> **Information supplied**:
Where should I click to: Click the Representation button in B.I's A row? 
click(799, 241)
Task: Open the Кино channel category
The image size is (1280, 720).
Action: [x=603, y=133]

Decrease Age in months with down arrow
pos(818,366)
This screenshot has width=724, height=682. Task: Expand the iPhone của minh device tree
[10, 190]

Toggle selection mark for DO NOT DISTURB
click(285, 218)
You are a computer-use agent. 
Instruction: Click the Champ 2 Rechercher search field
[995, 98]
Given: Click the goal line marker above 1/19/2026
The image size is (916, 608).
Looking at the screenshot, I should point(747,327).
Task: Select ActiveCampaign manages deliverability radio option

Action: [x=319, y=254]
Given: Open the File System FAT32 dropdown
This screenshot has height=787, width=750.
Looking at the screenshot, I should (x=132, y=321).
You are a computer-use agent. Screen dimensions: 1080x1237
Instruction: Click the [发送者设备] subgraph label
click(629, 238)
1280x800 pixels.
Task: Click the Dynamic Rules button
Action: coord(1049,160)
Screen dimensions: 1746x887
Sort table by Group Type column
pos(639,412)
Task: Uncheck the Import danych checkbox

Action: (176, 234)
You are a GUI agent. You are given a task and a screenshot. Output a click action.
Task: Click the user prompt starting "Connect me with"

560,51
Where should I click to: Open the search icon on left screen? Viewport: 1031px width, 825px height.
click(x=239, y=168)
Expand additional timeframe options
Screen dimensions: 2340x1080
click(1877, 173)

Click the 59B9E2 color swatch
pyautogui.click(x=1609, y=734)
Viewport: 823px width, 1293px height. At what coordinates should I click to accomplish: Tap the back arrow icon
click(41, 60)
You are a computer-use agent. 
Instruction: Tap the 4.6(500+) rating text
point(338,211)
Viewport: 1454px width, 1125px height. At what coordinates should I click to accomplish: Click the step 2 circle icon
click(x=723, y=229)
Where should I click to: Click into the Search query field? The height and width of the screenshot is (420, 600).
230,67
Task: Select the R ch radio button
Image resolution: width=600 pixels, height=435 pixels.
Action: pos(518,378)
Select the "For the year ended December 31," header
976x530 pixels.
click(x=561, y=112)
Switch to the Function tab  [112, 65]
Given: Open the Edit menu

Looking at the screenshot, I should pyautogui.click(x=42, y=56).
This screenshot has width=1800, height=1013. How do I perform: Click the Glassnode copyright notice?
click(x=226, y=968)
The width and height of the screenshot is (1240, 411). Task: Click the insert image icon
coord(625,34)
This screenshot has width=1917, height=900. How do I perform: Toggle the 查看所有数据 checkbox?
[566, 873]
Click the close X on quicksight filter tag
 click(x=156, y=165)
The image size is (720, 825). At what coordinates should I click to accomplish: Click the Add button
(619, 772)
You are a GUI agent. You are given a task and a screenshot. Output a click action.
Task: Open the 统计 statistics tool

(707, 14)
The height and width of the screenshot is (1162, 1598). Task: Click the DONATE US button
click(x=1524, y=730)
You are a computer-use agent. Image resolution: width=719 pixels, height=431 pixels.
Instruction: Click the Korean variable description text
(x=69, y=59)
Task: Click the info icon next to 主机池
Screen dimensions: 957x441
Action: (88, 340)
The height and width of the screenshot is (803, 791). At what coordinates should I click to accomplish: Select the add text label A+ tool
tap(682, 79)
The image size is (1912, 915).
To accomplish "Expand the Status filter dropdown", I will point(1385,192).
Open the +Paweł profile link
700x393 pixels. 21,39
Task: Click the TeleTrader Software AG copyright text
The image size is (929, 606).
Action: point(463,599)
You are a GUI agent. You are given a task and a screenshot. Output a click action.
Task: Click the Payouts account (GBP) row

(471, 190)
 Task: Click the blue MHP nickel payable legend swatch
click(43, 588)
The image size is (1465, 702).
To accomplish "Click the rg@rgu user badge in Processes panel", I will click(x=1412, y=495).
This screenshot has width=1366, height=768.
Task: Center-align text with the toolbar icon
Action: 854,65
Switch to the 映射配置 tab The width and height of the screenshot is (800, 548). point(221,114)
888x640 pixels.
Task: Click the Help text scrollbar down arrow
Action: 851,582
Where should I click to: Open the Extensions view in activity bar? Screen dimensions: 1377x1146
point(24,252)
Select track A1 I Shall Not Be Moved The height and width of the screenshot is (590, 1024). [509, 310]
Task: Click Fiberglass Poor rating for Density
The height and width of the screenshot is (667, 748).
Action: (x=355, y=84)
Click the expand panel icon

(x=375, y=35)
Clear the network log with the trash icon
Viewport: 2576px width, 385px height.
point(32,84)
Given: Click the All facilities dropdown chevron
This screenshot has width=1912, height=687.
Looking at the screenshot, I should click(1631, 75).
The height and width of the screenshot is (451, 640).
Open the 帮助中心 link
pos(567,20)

> **Task requirements**: Only the lines above starting at the line that holds "Task: Select ActiveCampaign" and ending at the line that holds "You are a computer-use agent. Screen" are to be repeated, exactly and in full.

> **Expected answer**:
Task: Select ActiveCampaign manages deliverability radio option

Action: [x=319, y=254]
Given: Open the File System FAT32 dropdown
This screenshot has height=787, width=750.
Looking at the screenshot, I should (x=132, y=321).
You are a computer-use agent. Screen dimensions: 1080x1237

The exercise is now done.